My lifelong friend began to feel poorly sometime around my 60th birthday. He just didn’t have the pep and energy he had as a youth. I began to suspect that this vibrant individual, my lifetime stalwart supporter who had such a strong mind of his own, was beginning to forget how to act, especially in private. As time went on, I began to suspect Alzheimer’s.
Now I write novels, many of which are based on my travels through life…and on memories of my friend’s antics. My young wife still bounces around like a gazelle, and I admire her energy as mine fades. She is an inspiration and seems completely happy in every aspect of her life, as am I.
My lifelong friend continues to fade into oblivion.

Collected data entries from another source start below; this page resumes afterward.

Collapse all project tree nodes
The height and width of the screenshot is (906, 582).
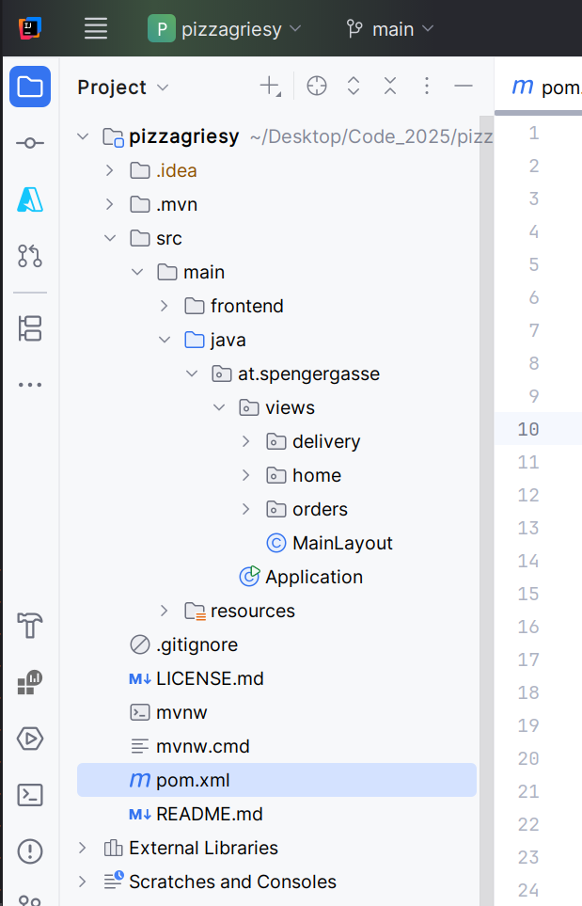[390, 87]

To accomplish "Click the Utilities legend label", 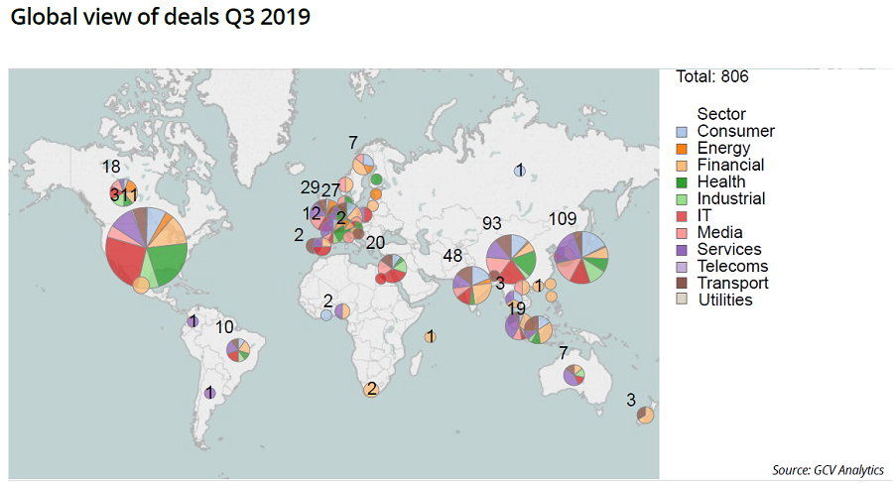I will point(724,300).
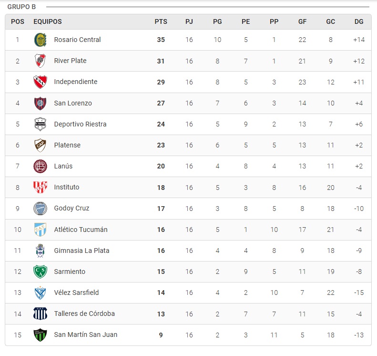The height and width of the screenshot is (356, 377).
Task: Click the San Lorenzo team crest
Action: pyautogui.click(x=40, y=103)
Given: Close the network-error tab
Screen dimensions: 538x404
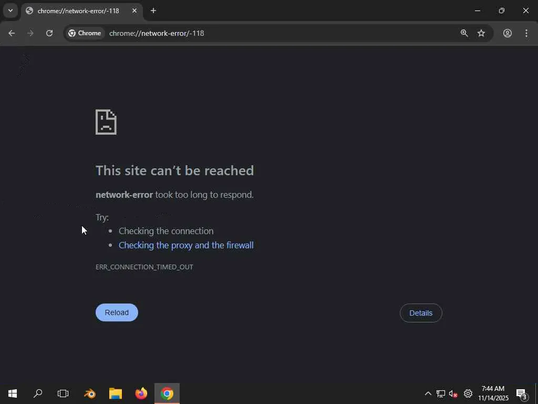Looking at the screenshot, I should pyautogui.click(x=135, y=11).
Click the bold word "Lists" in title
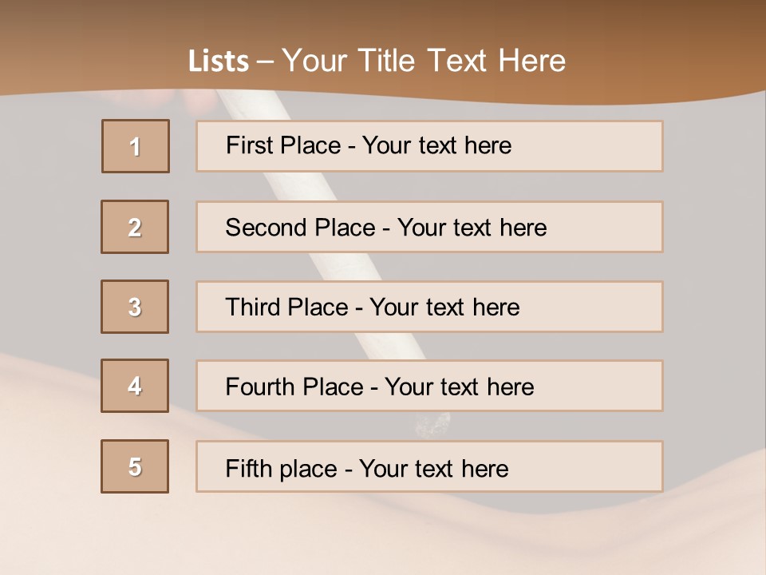The image size is (766, 575). pyautogui.click(x=219, y=61)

It is sad to watch; sad to experience. Once he was so vibrant and lustful, so full of life, and now he withers away with little purpose. I am sad for him and will mourn his passing. One of these days, not too far in the future, I fear he will bid his fond farewell. I am comforted, however, by his memories. Having him as part of my life was an enriching experience I will cherish until I take my last breath. I also accept his decline as just another phase of life, like a flower withering after having a glorious bloom.

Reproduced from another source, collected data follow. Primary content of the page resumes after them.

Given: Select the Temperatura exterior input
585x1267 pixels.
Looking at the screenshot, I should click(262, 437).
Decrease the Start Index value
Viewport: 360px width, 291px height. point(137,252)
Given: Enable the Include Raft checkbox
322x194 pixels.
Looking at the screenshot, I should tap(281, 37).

A good thing about being a retired writer, verses a working writer, is not worrying about the next royalty check, or if one arrives at all. Life is good and, except for the slow passing of my friend, life would be perfect.
Now, about that writer thing. I have discovered within me an alter-ego called Miss Havana. She is the heroine of my four paranormal comedy novels: The Substitute; Oh, Heavens, Miss Havana; The Training Bra; and The Trophy Wife. The stories are risqué and hilarious, but there is more. Like the story of my life presented here, the Miss Havana stories depict a larger concept than the words indicate on the surface. The overarching theme across all four novels is “redemption,” although that will be hard for most people to grasp. Each story also deals with a different aspect of the Bible. That will be even more difficult to pick out. Nevertheless, for those “in the know,” the stories will transcend the jokes, killing, back-stabbing, and hilarity. That’s the fun of being an author. You can hide whatever you want in your words. I’m betting, even at this last sentence of this blog, most readers will believe my life story above, which is true in almost every detail, is centered around a guy I’ve known most of my life…and they would be wrong.